Grafana cheat sheet

This is a collection of tips&tricks that are useful when troubleshooting problems in the kubernetes clusters based on data from LGTM

Useful Mimir queries

Top 20 of metrics with high cardinality

# Set time range to "Last 5 minutes"
topk(20, count by (__name__)({__name__=~".+"}))

Top 10 namespaces with overallocated cpu resources

topk(10, sum by (namespace)
(kube_pod_container_resource_requests{job="integrations/kubernetes/kube-state-metrics", resource="cpu"})
- sum by (namespace) (rate(container_cpu_usage_seconds_total{}[$__rate_interval])))

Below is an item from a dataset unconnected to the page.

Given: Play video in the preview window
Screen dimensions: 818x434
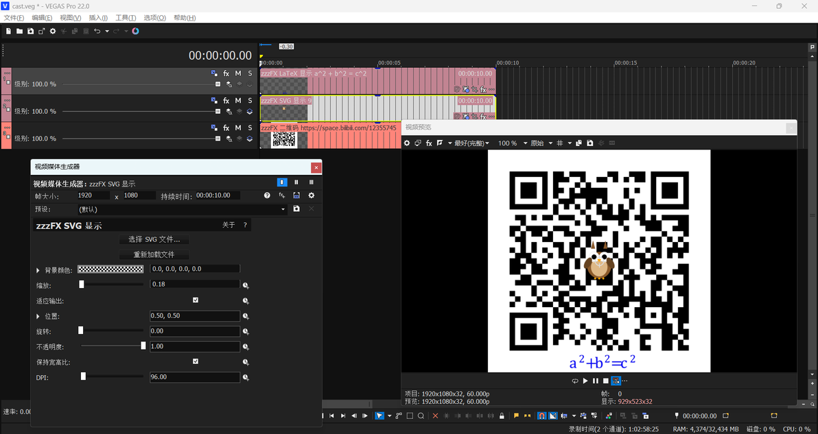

Sum of overallocated cpu for containers by namespace

sum by (container)
(kube_pod_container_resource_requests{job="integrations/kubernetes/kube-state-metrics", resource="cpu", namespace=~"matrikkel.*"})
- sum by (container) (rate(container_cpu_usage_seconds_total{namespace=~"matrikkel.*"}[$__rate_interval]))

Daily amount of requests by destination app and response code

sum by (destination_app, response_code) (
increase(istio_requests_total{namespace="<namespace name>", response_code=~".*", source_app="istio-ingress-external"}[1d])

Useful Loki queries